Re: Knox Gateway Start fail

New Contributor

Looking at the command that causes the error:

2016-01-15 15:37:00,440 - Execute['/usr/hdp/current/knox-server/bin/knoxcli.sh create-master --master [PROTECTED]'] {'environment': {'JAVA_HOME': u'/usr/jdk64/jdk1.7.0_67'}, 'not_if': "ambari-sudo.sh su knox -l -s /bin/bash -c 'test -f /var/lib/knox/data/security/master'", 'user': 'knox'}

Originates to /var/lib/ambari-agent/cache/common-services/KNOX/0.5.0.2.2/package/scripts/knox.py

cmd = format('{knox_client_bin} create-master --master {knox_master_secret!p}')
master_secret_exist = as_user(format('test -f {knox_master_secret_path}'), params.knox_user)
Execute(cmd,user=params.knox_user,environment={'JAVA_HOME': params.java_home},not_if=master_secret_exist,)

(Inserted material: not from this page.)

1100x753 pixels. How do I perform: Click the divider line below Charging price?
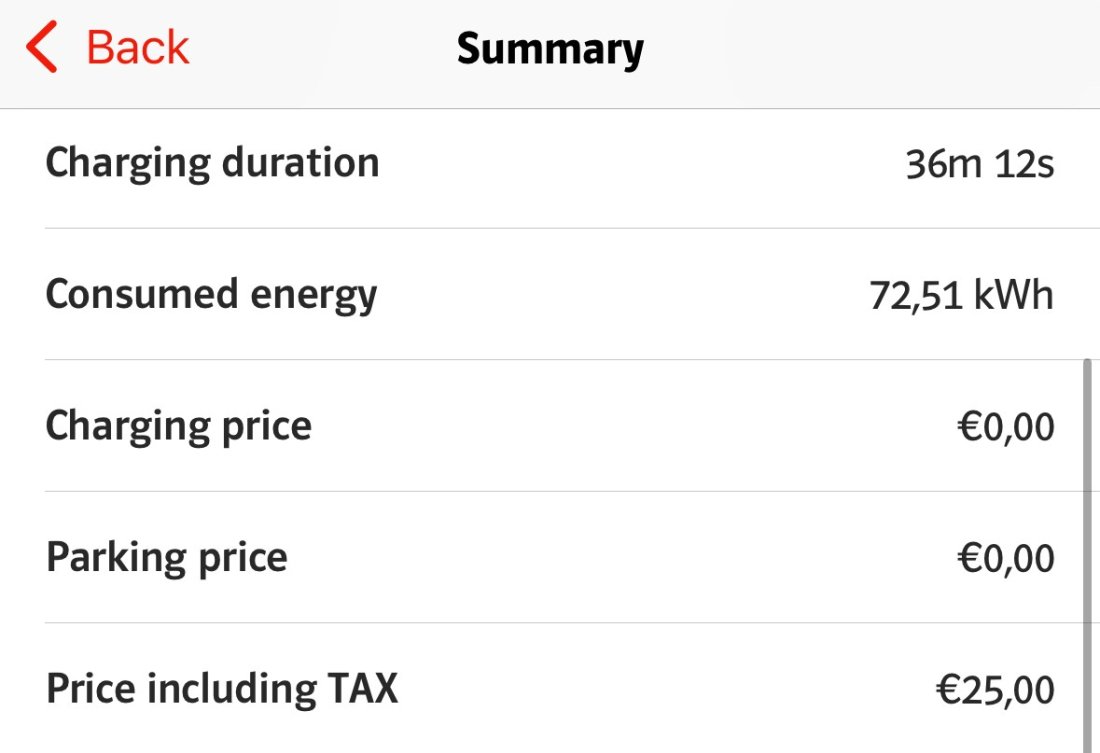(x=570, y=491)
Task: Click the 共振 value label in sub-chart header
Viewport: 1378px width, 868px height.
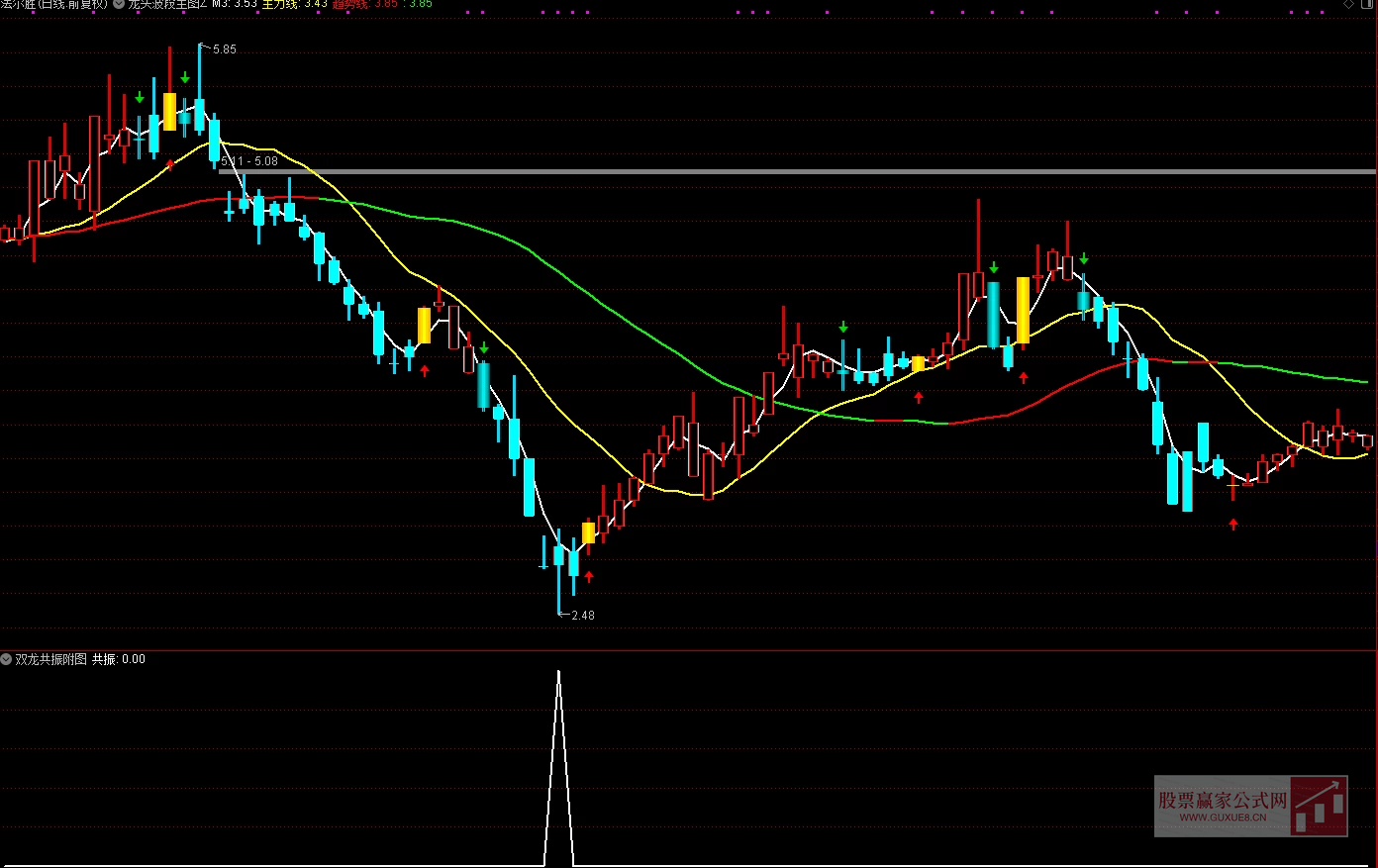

{knox_master_secret_path} resolves to /var/lib/knox/data/security/master (as defined in /var/lib/ambari-agent/cache/common-services/KNOX/0.5.0.2.2/package/scripts/params_linux.py). The problem is that the Knox master file does not exist on this location. The directory /var/lib/knox/data does exist, but the content is empty.

Instead, the master key is located here: /usr/hdp/current/knox-server/data/security/master

In the file /var/lib/ambari-agent/cache/common-services/KNOX/0.5.0.2.2/package/scripts/knox_gateway.py, I also see something with removing/setting symbolic links:

# Used to setup symlink, needed to update the knox managed symlink, in case of custom locations
if os.path.islink(params.knox_managed_pid_symlink) and os.path.realpath(params.knox_managed_pid_symlink) != params.knox_pid_dir:
os.unlink(params.knox_managed_pid_symlink)
os.symlink(params.knox_pid_dir, params.knox_managed_pid_symlink)

Perhaps something goes wrong with the symbolic links? (when you install HDP2.3 successfully, but try to restart all services immediately after the installation?)

----

In any case, the following modification resolved the issue for me.. I'm not sure if it covers everything (e.g. what will happen if you change the Knox master key via the Ambari web interface??), but I don't have any more time to be stuck on this issue :-)

Open /var/lib/ambari-agent/cache/common-services/KNOX/0.5.0.2.2/package/scripts/params_linux.py

Change:

knox_master_secret_path = '/var/lib/knox/data/security/master' 
knox_cert_store_path = '/var/lib/knox/data/security/keystores/gateway.jks'

to:

knox_master_secret_path = '/usr/hdp/current/knox-server/data/security/master' 
knox_cert_store_path = '/usr/hdp/current/knox-server/data/security/keystores/gateway.jks'

Looking forward to a response from a Hortonworks employee..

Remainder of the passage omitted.